Abrundend möchte ich noch auf Skype zum Chatten und zum Durchführen von Online-Besprechungen hinweisen. Manches lässt sich synchron und mündlich schneller besprechen oder auch zeigen, z.B. im Umgang mit Tools und Programmen. Hier schätze ich sehr die Möglichkeit der Bildschirmfreigabe, so dass meine GesprächspartnerInnen sehen, was ich gerade mache und damit ich einzelne Schritte zeigen kann. Das hat sich ebenfalls im Austausch mit Studierenden als sinnvoll und zielführend erwiesen.  Ob es sich hierbei um ein  Social Media Tool handelt oder nicht, hängt ein Stück weit von der Perspektive ab.

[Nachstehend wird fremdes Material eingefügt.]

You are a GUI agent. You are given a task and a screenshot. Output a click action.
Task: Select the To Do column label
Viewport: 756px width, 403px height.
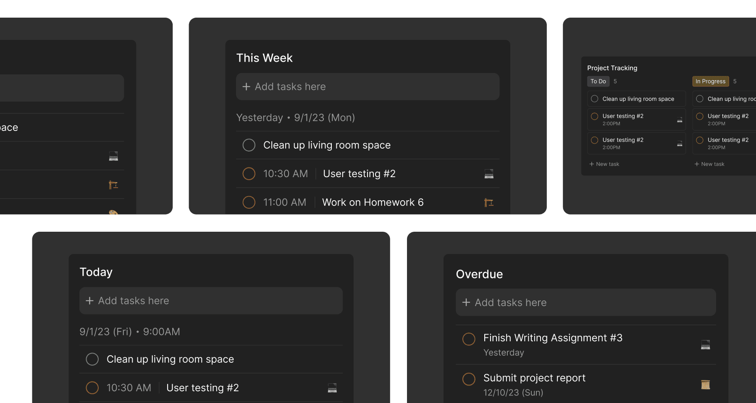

Zum Schluss möchte ich auf eine Bemerkung vom Anfang zurückkommen: Es ist wichtig, das richtige Tool für das jeweilige Setting und die jeweiligen didaktischen Methoden und Ziele auszuwählen. Darüber hinaus ist es essentiell, sich im Vorfeld mit den Tools auseinanderzusetzen, um diese auch kompetent einsetzen zu können. Studierende legen großen Wert darauf, dass die Tools sinnvoll und richtig eingesetzt werden. „Und vor allem sind auch Dozenten zum Teil recht mangelhaft ausgebildet“ – „Die kommen gar nicht draus“ (Zitate Fokusgruppe mit Studierenden im Projekt Social Media in Lehr und Lernszenarien).

Für die Lehre sind Social Media aus meiner Sicht ein großer Gewinn und die Auseinandersetzung damit lohnt sich – für beide Seiten, Studierende wie Dozierende gleichermaßen.